*Task prompt:*
What are the lines from the top of the entries below through the line containing "Task: Click Rangers"? Return them exactly, both ends included, without the pictures.

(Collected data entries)
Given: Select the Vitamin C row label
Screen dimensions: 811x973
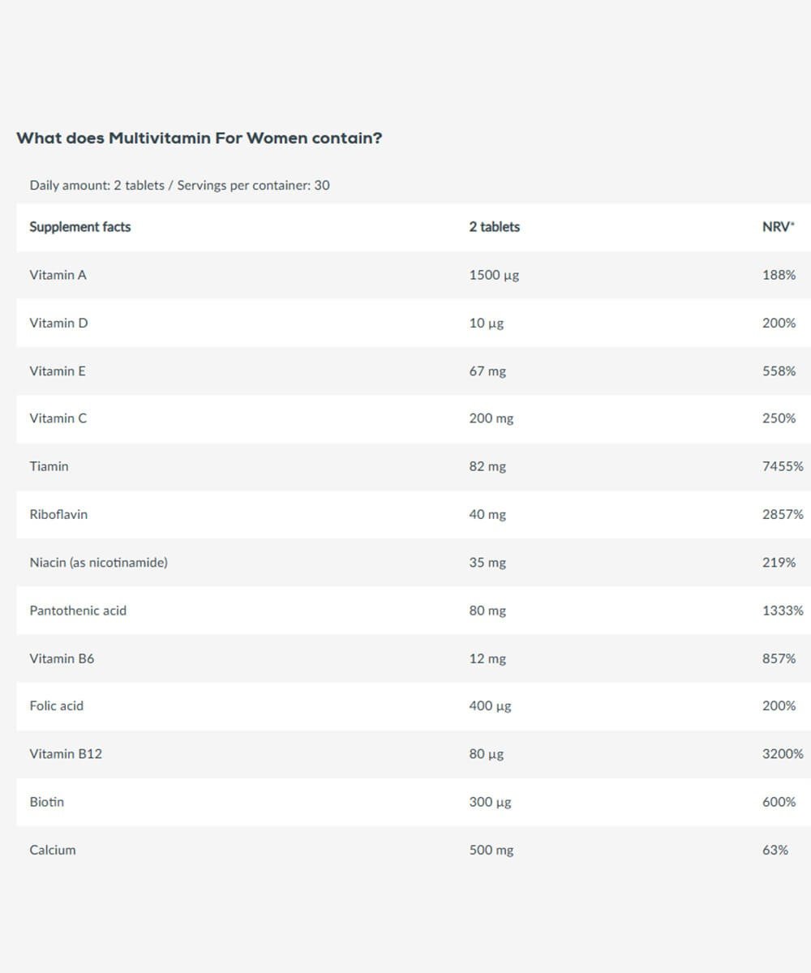Looking at the screenshot, I should click(x=58, y=418).
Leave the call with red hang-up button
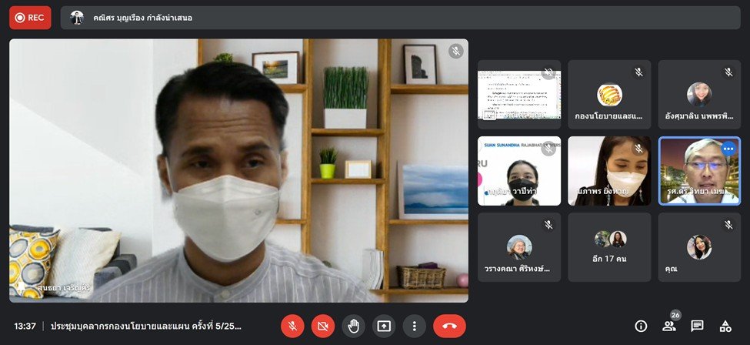 pos(449,326)
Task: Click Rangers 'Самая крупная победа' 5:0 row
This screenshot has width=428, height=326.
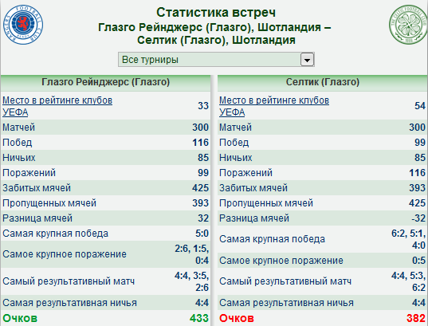Action: click(x=106, y=234)
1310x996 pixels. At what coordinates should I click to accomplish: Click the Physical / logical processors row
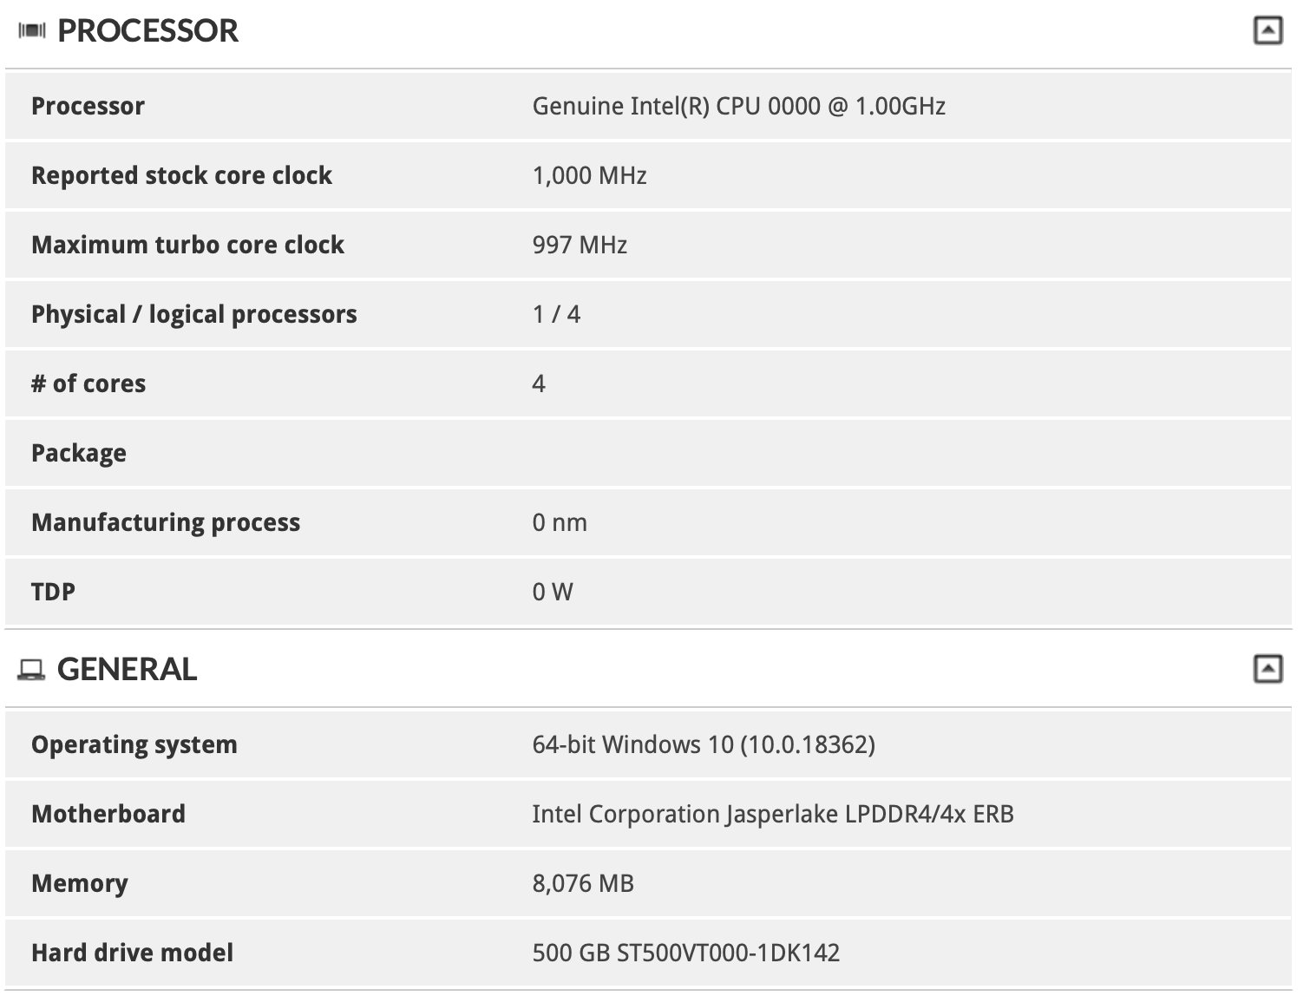648,314

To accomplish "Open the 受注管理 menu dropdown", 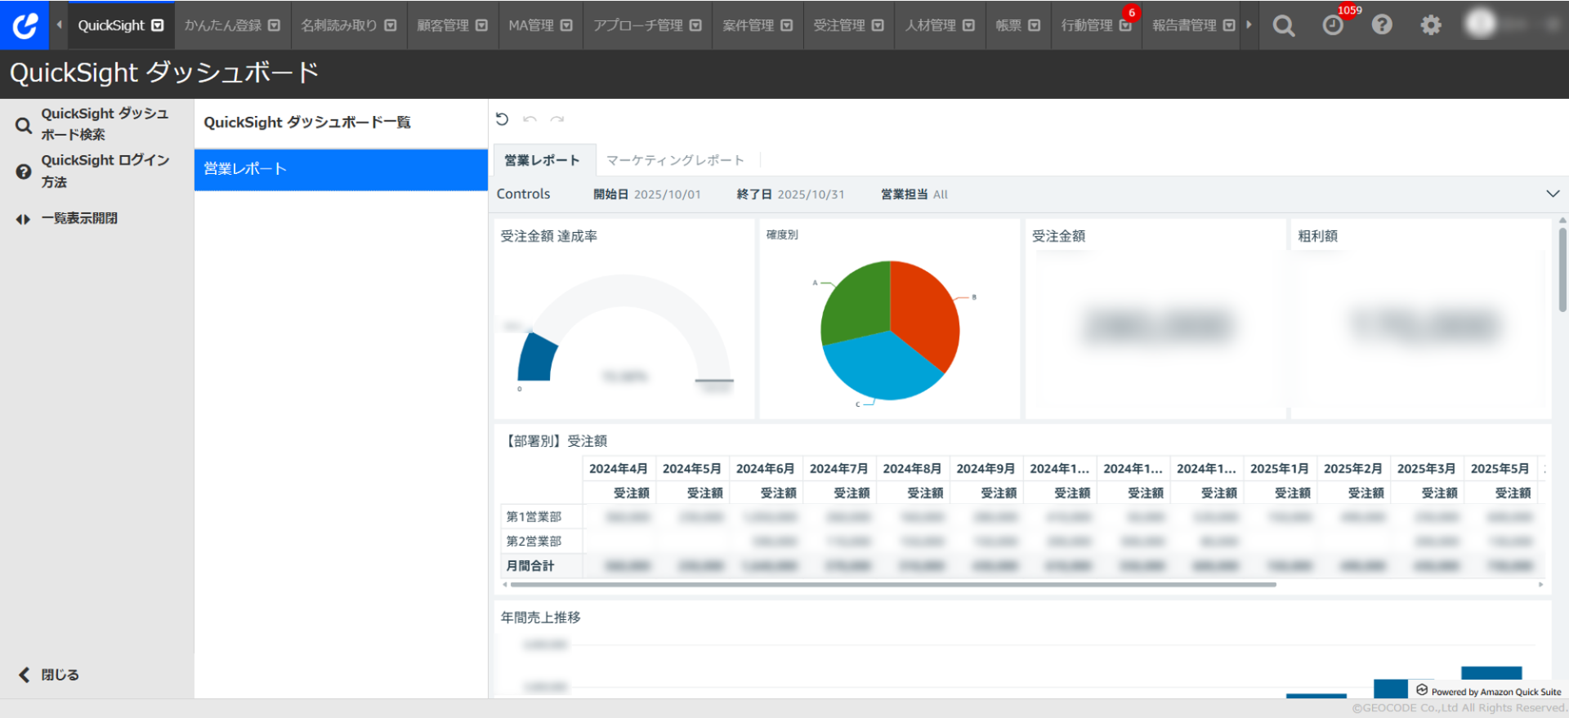I will click(x=848, y=25).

*Written response:*
Given: Select the Vitamin C row label
Screen dimensions: 811x973
Looking at the screenshot, I should click(x=58, y=418).
Leave the call with red hang-up button
 pos(449,326)
Task: Click Rangers 'Самая крупная победа' 5:0 row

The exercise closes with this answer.